What would a victory for the “No” side mean?
Again, it’s remarkable in and of itself that an exclusion of this scale is even being considered in Melrose, and Brodeur was likely emboldened in his ambitions by the city’s comfortable passage of a 2019 override. Much of that debate centered specifically around the need for school funding, but there was another obvious subtext: the city’s voting base was turning over, and new residents migrating from nearby suburbs and looking to put down roots were perhaps more predisposed to see the benefits of a larger tax base. That trend has only continued since then, but police and fire stations are an expensive and unsexy ask, and it’s far from the only dynamic at play here.
Brodeur’s $94M version of the plan is obviously designed to make the “No” outcome less likely. Some who felt that the $130M proposal may have been too dependent on the recommendations of the city’s consultants at Dore + Whittier — who also consulted in 2017 — will likely feel more comfortable voting for this plan, and deferring funding of East Side maintenance to future years. Should the council choose to pass the $130M version and then see it rejected by voters, it would be an ignominious end for the current lot, a number of whom will not be on the ballot themselves. But a rejection of the $94M plan would indicate something different: a fundamental problem with the entire exercise, and a need to scale down ambitions to match the cheaper, bottom-line focus of the city’s legacy voter base.

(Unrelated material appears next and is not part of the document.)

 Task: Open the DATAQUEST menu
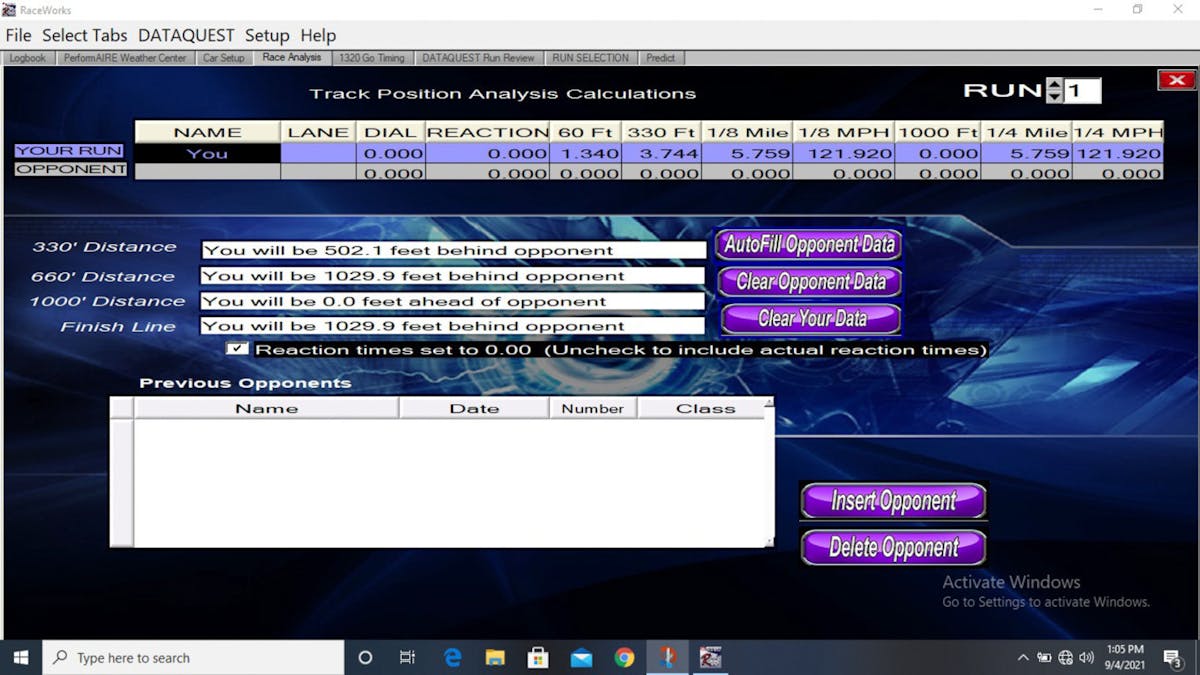186,35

The next administration would be forced to go into emergency mode on this subject, likely retaining a third round of consultants to develop a new special election ballot question for, ideally, 2024. It would consume an inordinate amount of that administrations’ time and energy; a new committee would form, and those folks would likely find themselves picking through some of the suggestions the 2017 committee weighed, to find some cheaper plan to send back to voters.
The cheapest possible alternative option would likely entail renovating Central Fire to be Police HQ — an idea fleshed out by the 2017 group — and building a new Highlands station to serve as Fire HQ. Even this plan would cost around $56-$60M, not counting whatever operating funds the city would need to spend to shore up the East Side station (many in the city undoubtedly hope that by the time that building is about to fall down, the legislature will have established a program to make state funding available for fire stations). One obvious potential benefit of this plan is that the police headquarters stays centrally located. The obvious catch is that the city would lose a fire station, an idea the 2023 committee considered a nonstarter because it would reduce response times in parts of the city (to say nothing of the space constraints it would impose on the fire department, which operates much larger and more complex equipment than the police department).
Are there alternative locations for the police station?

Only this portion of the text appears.